"Minha vida interior pouco deve a um Brasil real. Por dentro vivi sempre num mundo literário clássico, profundamente europeu em sua essência de séculos, mas sem descartar as fabulosas estórias do Gênesis bíblico e dos Evangelhos. Me emocionei e me identifiquei totalmente com as biografias, romanceadas ou não, dos grandes mestres da pintura europeia, da Renascença para cá, dos trágicos sofredores aos aparentemente triunfantes, descontado o final sempre patético, comum a quase todos nós. O mundo da Arte sempre me pareceu senão o mais real, o mais legítimo. Entretanto, garanto que tenho bastante senso da realidade circundante, no caso triste e até sórdida, do meu país. Tenho "os pés na terra" o suficiente para sofrer pelo nosso Brasil e sua horrível degradação política, econômica e educacional. Pinto, escrevo e falo como se estivesse num país de cultos e letrados e como se todo mundo pudesse me entender. Mas, uma curiosidade: todas as vezes que conversei, sem concessões de linguagem ou postura, com populares, isto é, pessoas simples do povo, percebi que me entenderam perfeitamente e mais: me agradeceram com tocante sinceridade. Também há quem diga que captei a essência poética do nosso povo do sertão ao compor os meus cordéis de inusitado cunho sertanejo, já que nada levaria a crer que tal coisa pudesse brotar de um pintor e poeta urbano como eu, criado e vivendo à beira de uma prosaica rua Augusta, como se às margens de um rio inglório e banal, e não "do Urucuia onde tanto boi berra" *. Se tenho algo a dizer de mim como artista, de maneira resumida e sintética, agora que me aproximo da fase final, eu direi: dediquei minha vida à beleza da Verdade Poética universal do ser humano e da natureza tal como intuí sem um respaldo palpável do meu entorno, senão da própria Arte que os grandes mestres me apresentaram pelos livros e pelos Museus. E afirmo: um único grande quadro observado com infinita admiração por horas ao vivo, ensina a pintar a quem deseja isso acima de tudo. Assim também um único grande livro lido, relido e amado, ensina a escrever uma alma apaixonada pela vida... e temerosa da Morte."
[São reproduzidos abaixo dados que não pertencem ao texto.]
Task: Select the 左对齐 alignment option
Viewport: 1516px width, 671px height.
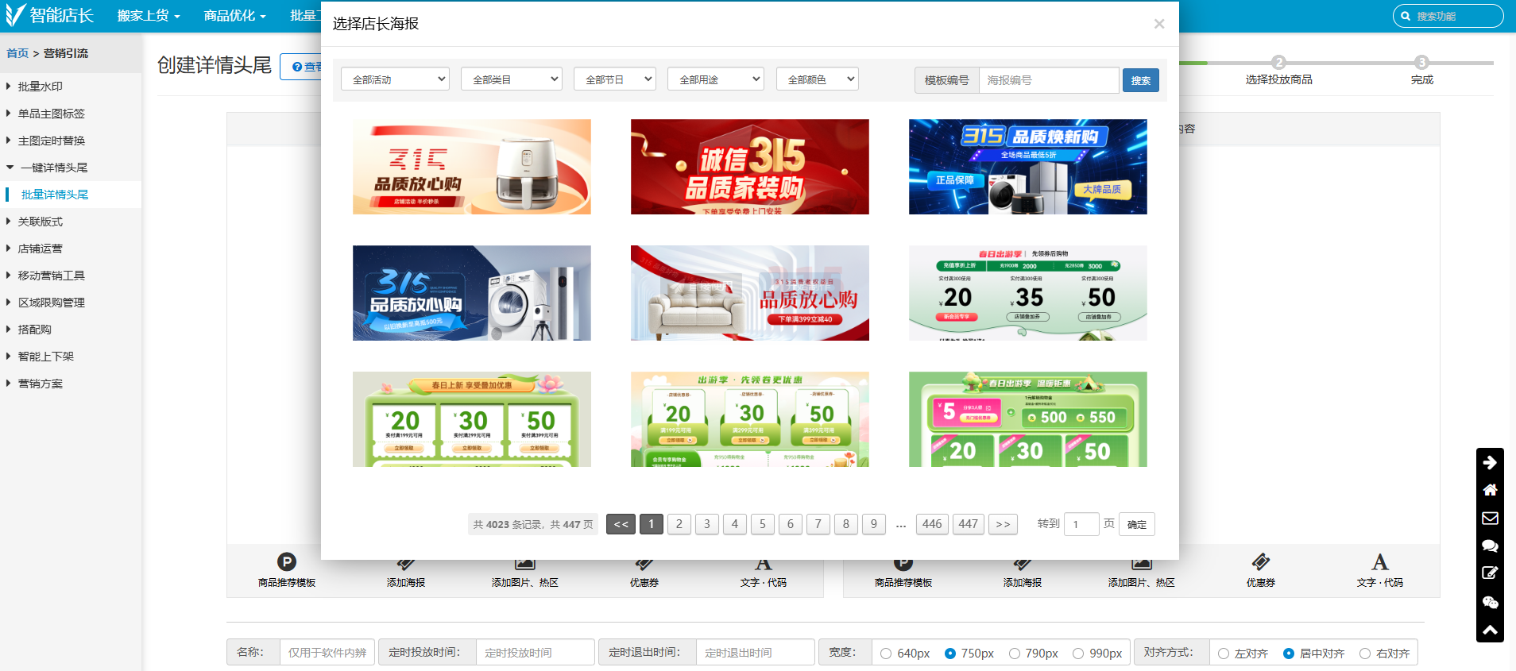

(das Memórias de Guilherme de Faria)
(das Memórias de Guilherme de Faria)
Nota
..."do Urucuia onde tanto boi berra" frase recorrente do monumental romance "Grande Sertão: Veredas" de João Guimarães Rosa.
..."do Urucuia onde tanto boi berra" frase recorrente do monumental romance "Grande Sertão: Veredas" de João Guimarães Rosa.